O povo do lado de lá


Rosalva Nunes - 30/08/21


Não sei quando, exatamente, comecei a ouvir relatos sobre o povo que tinha ido para o lado de lá, como diziam na família. Talvez a partir da morte de uma tia, minha madrinha. Meus avós, com quem ela morava, passaram a escutar as louças balançando à noite, tilintavam os copos, chocavam-se os pratos e as compoteiras onde estavam os cobiçados doces de figo, de pêssego, de abóbora, de laranja que ela fizera. “São caminhões, caminhões que passam na rua e balançam tudo”, decretava meu pai em seu arraigado ceticismo. Minha mãe só escutava.

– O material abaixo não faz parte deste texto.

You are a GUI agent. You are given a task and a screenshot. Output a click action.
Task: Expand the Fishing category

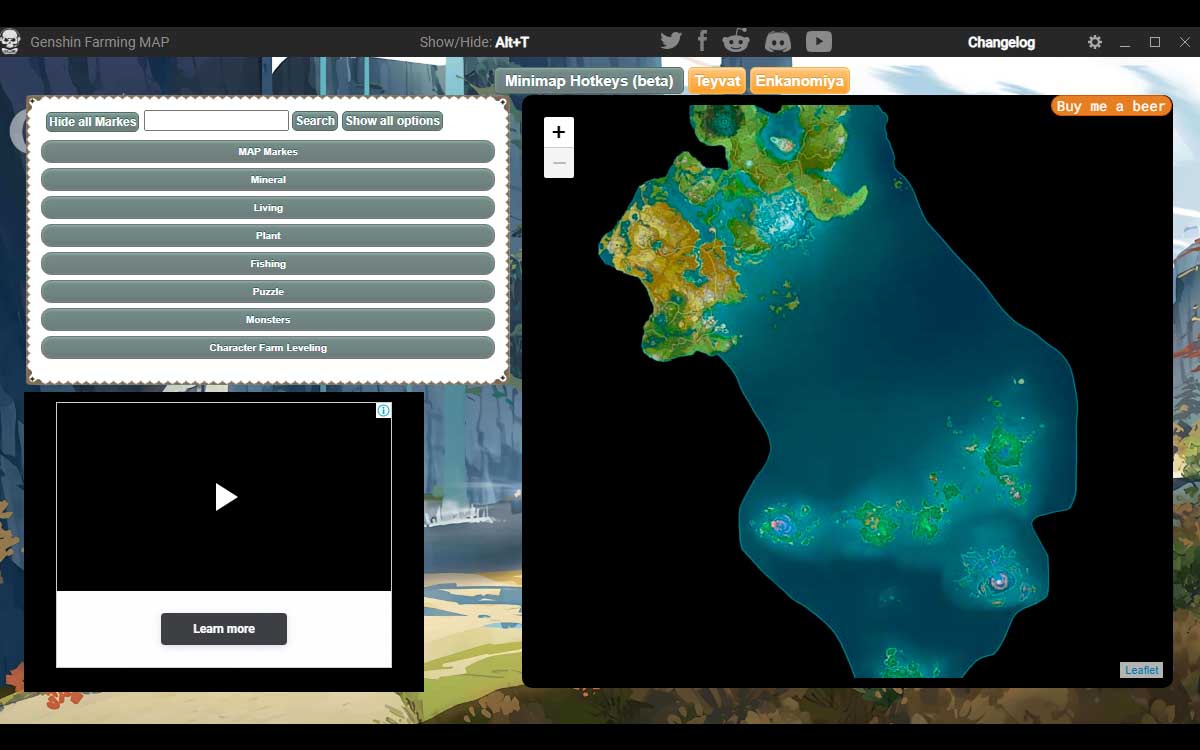[x=268, y=263]
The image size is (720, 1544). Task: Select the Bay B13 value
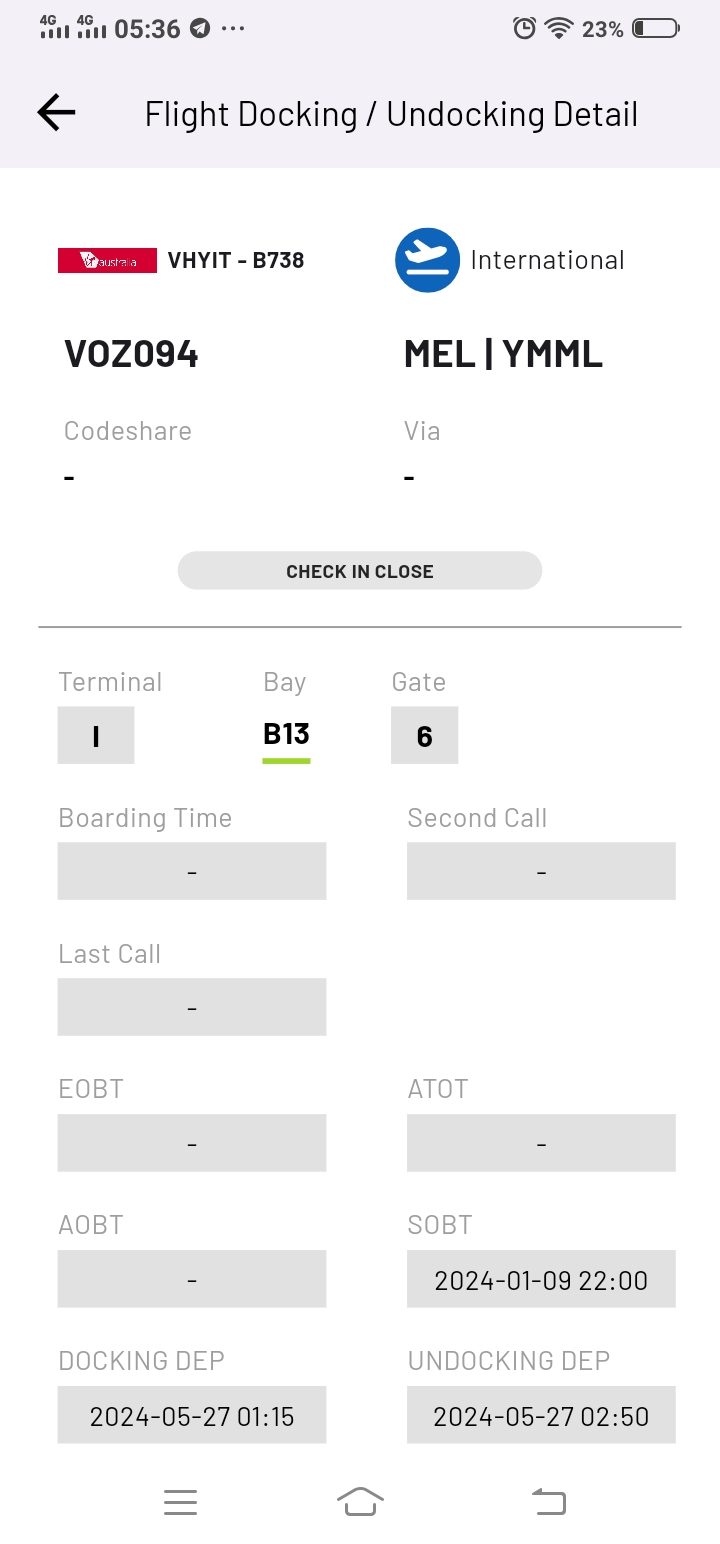click(286, 735)
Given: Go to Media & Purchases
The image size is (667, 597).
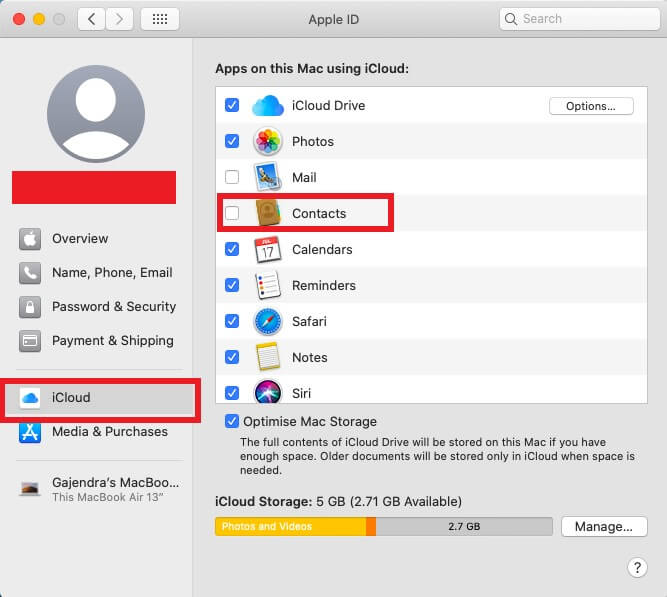Looking at the screenshot, I should tap(109, 432).
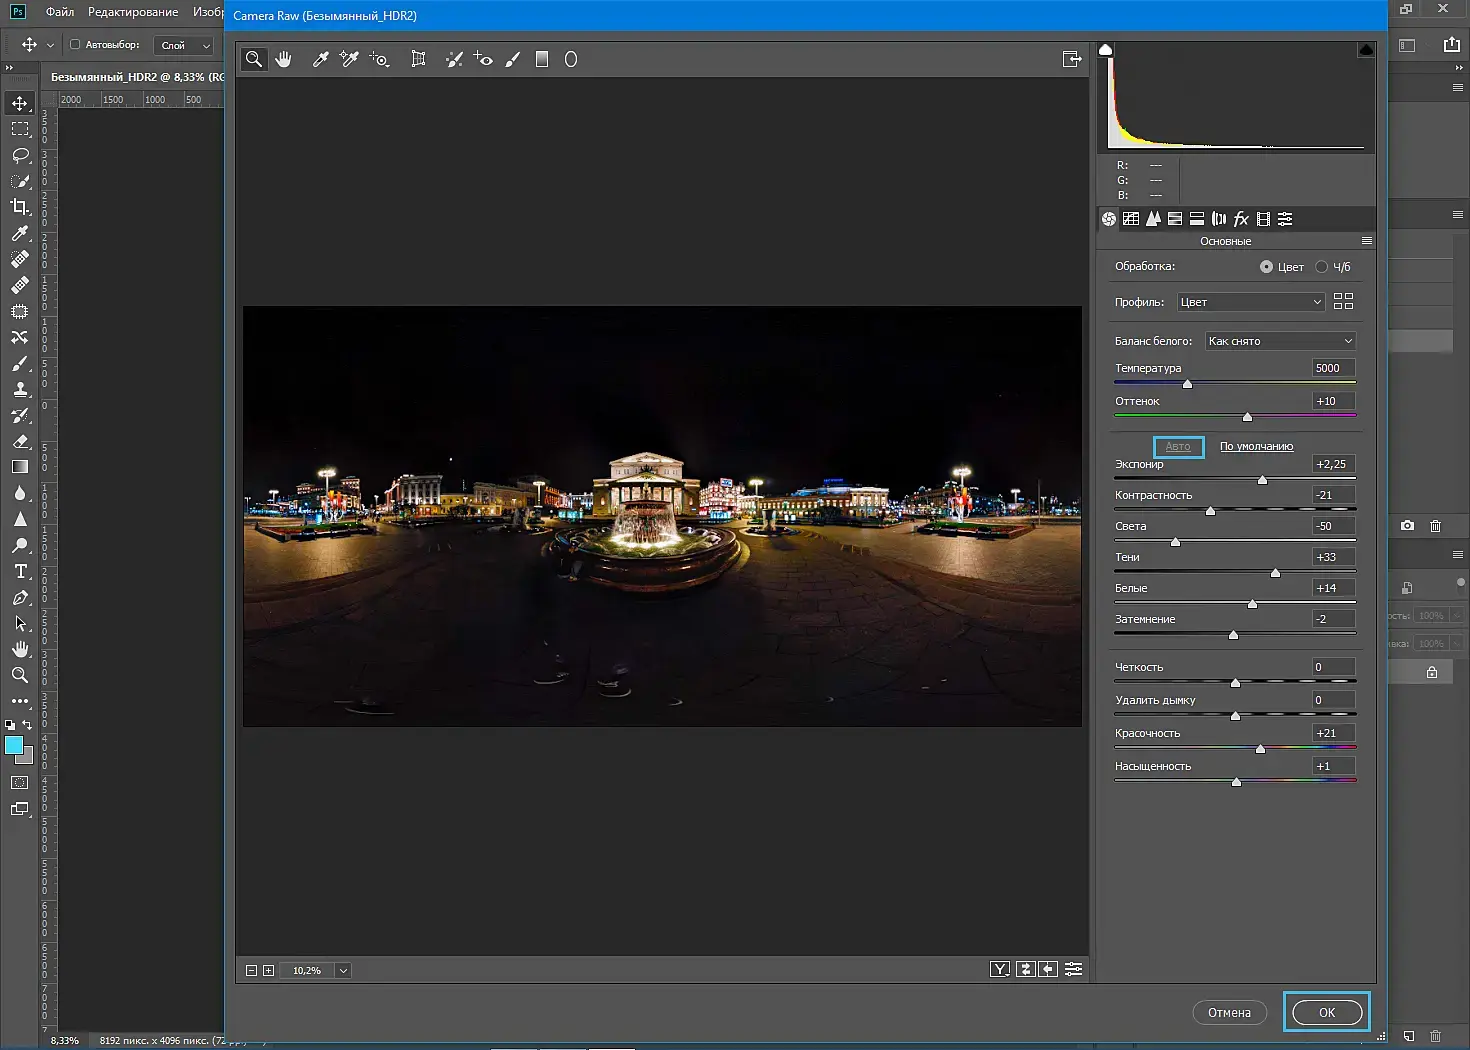Click the Отмена button

click(1229, 1012)
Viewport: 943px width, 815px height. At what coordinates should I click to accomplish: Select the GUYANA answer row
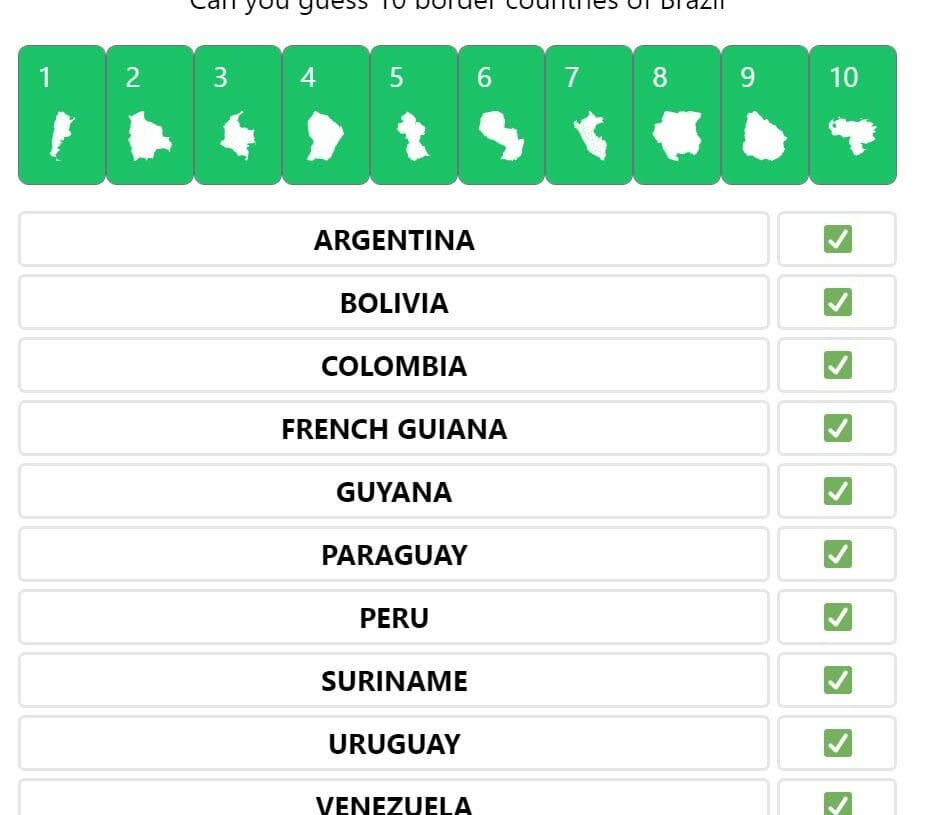[394, 491]
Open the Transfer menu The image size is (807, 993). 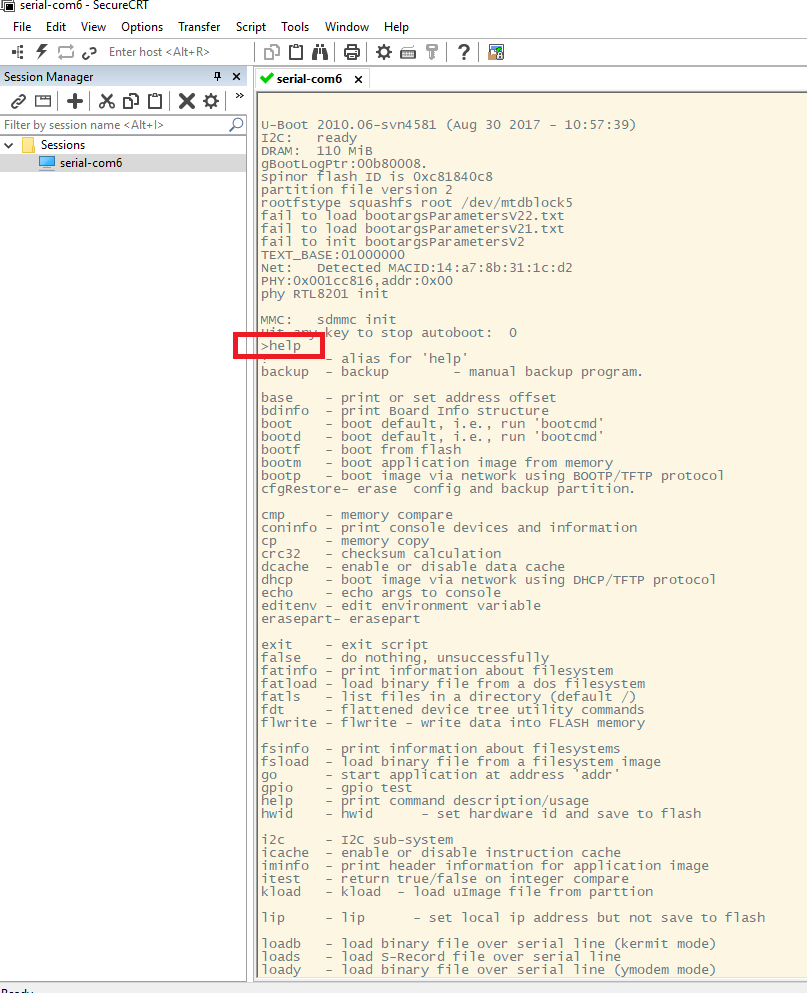[x=199, y=27]
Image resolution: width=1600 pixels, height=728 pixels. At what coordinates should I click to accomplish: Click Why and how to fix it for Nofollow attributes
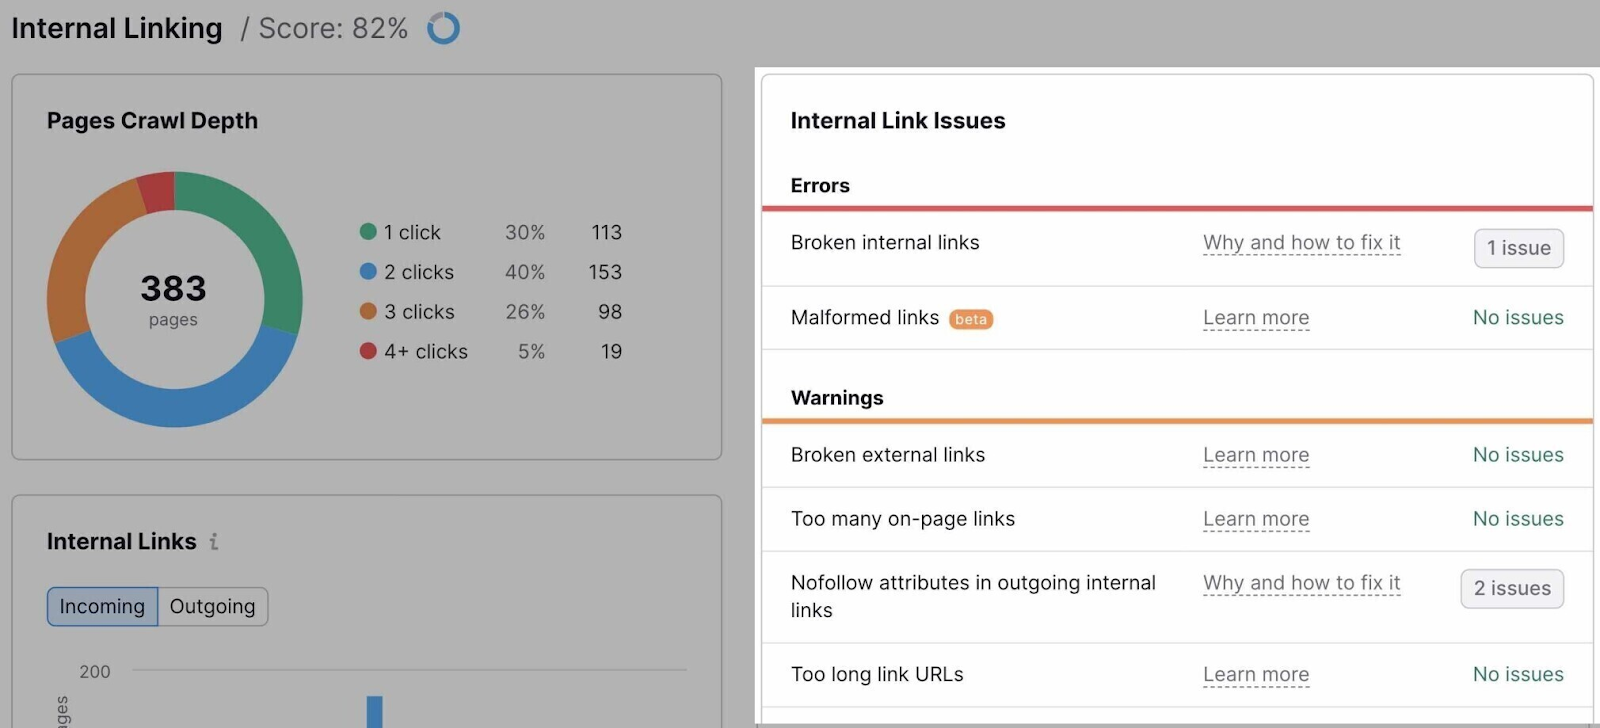[x=1300, y=583]
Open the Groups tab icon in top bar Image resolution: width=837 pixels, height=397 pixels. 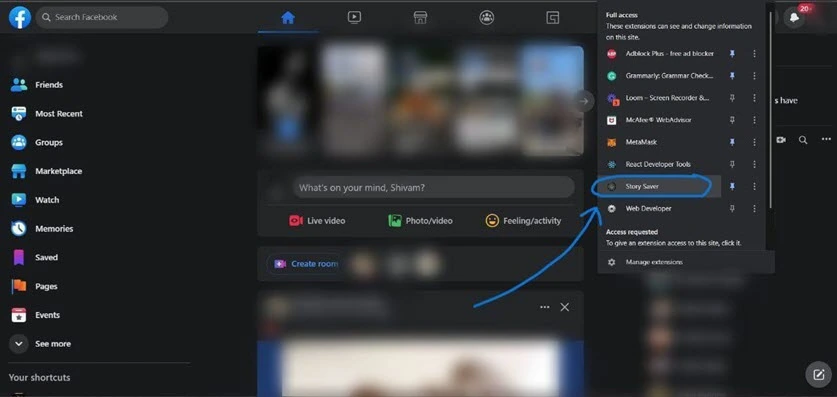[486, 18]

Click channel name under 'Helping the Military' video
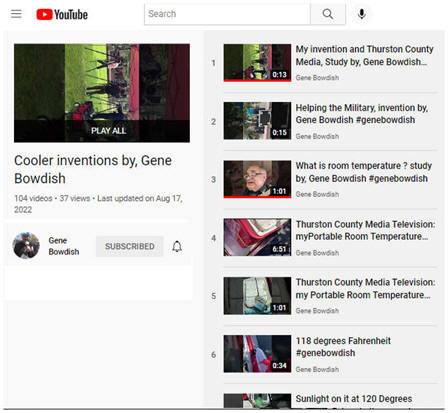pyautogui.click(x=317, y=136)
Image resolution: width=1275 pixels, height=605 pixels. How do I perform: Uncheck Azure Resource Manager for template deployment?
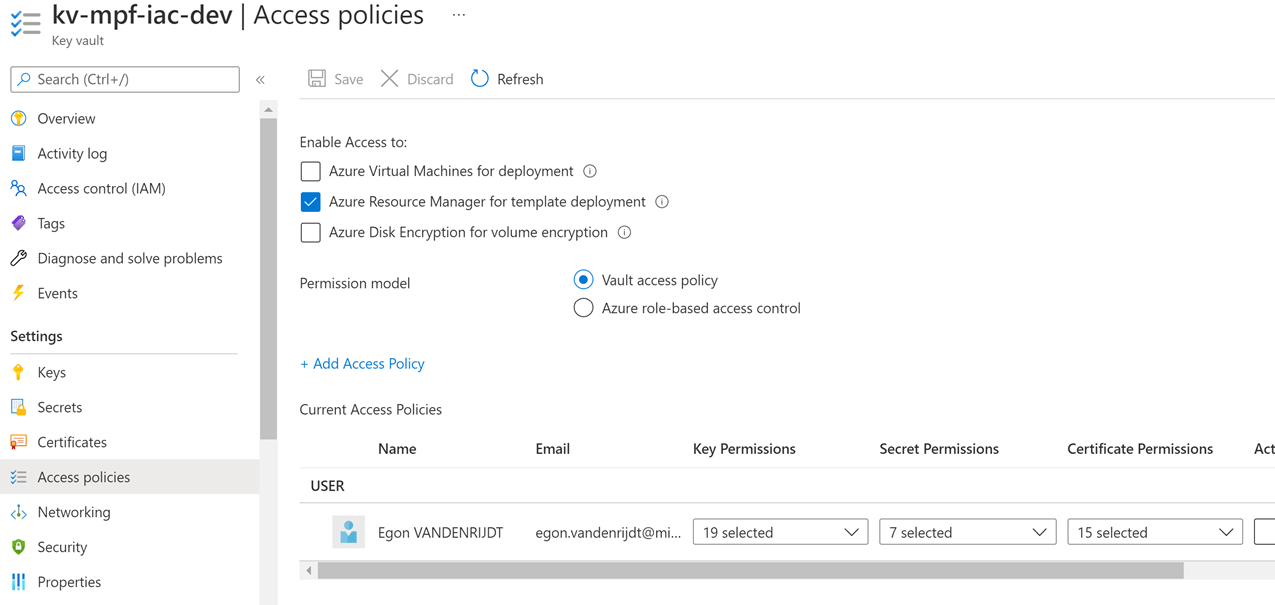(x=311, y=202)
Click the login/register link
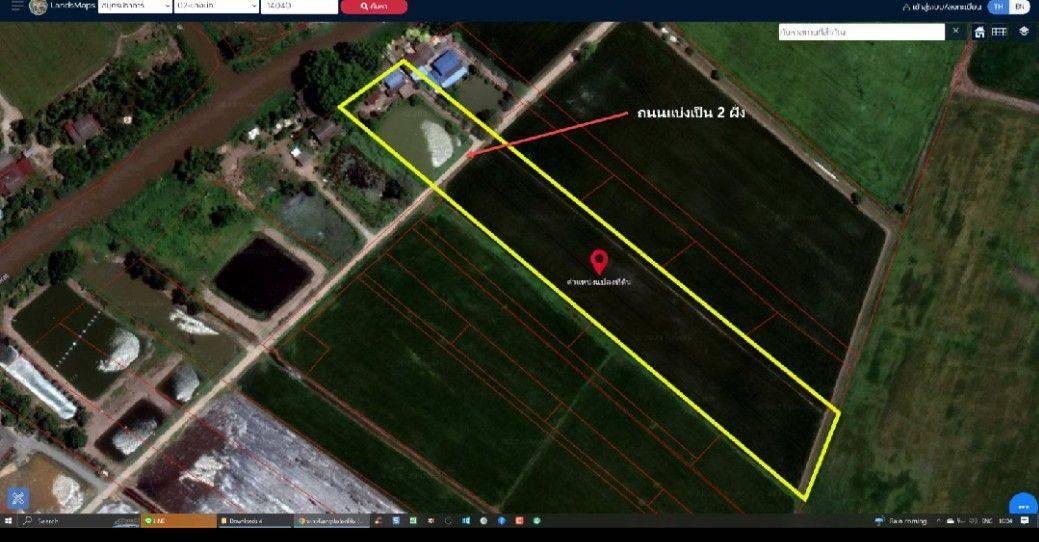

Alguns anos depois, minha mãe escutava a própria irmã. “ Ela me chama da janela do quarto”, dizia. A mãe sobreviveu 16 anos a essa tia, e morreu da mesma doença, mas já não a ouvia, e se ouvia não contava. Uma de minhas irmãs jura que, às cinco da manhã, viu a mãe parada ao lado de sua cama. Exatamente nessa hora, ela morria sozinha em um hospital a poucos quilômetros de casa.




Uns dois anos após a mãe ter ido embora, o pai recebeu um telefonema de um conhecido, espírita praticante, para passar um recado da mãe. “Olha, ela me pediu em uma sessão que você olhasse o carro de sua filha mais velha”. A filha em questão era eu, que não dedicava um minuto de cuidado ao meu primeiro carro, um fusca azul que, na minha cabeça, precisava apenas de gasolina pra funcionar. Era um fusca folclórico, cheio de histórias. Um namorado apelidou-o de Fagner, porque até pegar no tranco passava uns cinco minutos gemendo e se engasgando.

O pai nunca ia desprezar uma mensagem da mãe, não importava o canal por onde viesse. Levou Fagner ao mecânico, ele ficou por lá uns dias até o diagnóstico: “ainda bem que o senhor trouxe. Esse fusca corria o risco de explodir no meio da rua”. A partir daí, o pai tomou para si a tarefa de cuidar do carro, olhar pneus, levar às revisões, até o fusca ser passado adiante.


Um dia, meu pai começou a assistir palestras espíritas. Ele dizia “se existe uma explicação para a morte, a espírita é a melhor. Tem até colônias, a vida continua em outro plano, a gente trabalha, é tudo muito bonitinho. Mas acreditar, não sei se acredito…


Outra tia também muito bem relacionada com o povo do lado de lá contava tranquilamente que de vez em quando via meu pai depois que ele fez sua travessia. “Sabe aquela poltrona do lado da minha cama”? Teu pai estava sentado ali essa noite. “E ele falou alguma coisa, tia?” E ela, da maneira mais trivial, “não, só ficou me olhando”.


Há tempos não sonho com meu pai, mas em todos as vezes que o vi recebi algum recado. Num dos sonhos ele estava na fazenda onde passávamos feriados, em Cambará do Sul. Havia uma mesa grande de madeira onde ele e os amigos, todos já mortos, comiam churrasco de ovelha ( meus sonhos têm cheiro), bebiam cana com mel e butiá e riam, riam muito. Eu me aproximei feliz e ele veio brabo (ah, como eu tinha medo daquela cara na minha infância!). Disse “sai daqui”, e eu “mas pai…”, e ele deu por encerrada a conversa “aqui não é o teu lugar”.


E não era. Eu entendi.


Todos sempre riram de mim por não gostar de ficar sozinha no escuro por medo dos mortos, não dos vivos. Até hoje, há sempre uma luz acesa em casa (e minhas idas à cozinha nas madrugadas ficaram mais frequentes na pandemia). Porque uma das coisas que aprendi com minha família foi a acreditar nos recados do além. De um jeito ou de outro, que eles vêm, eles vêm.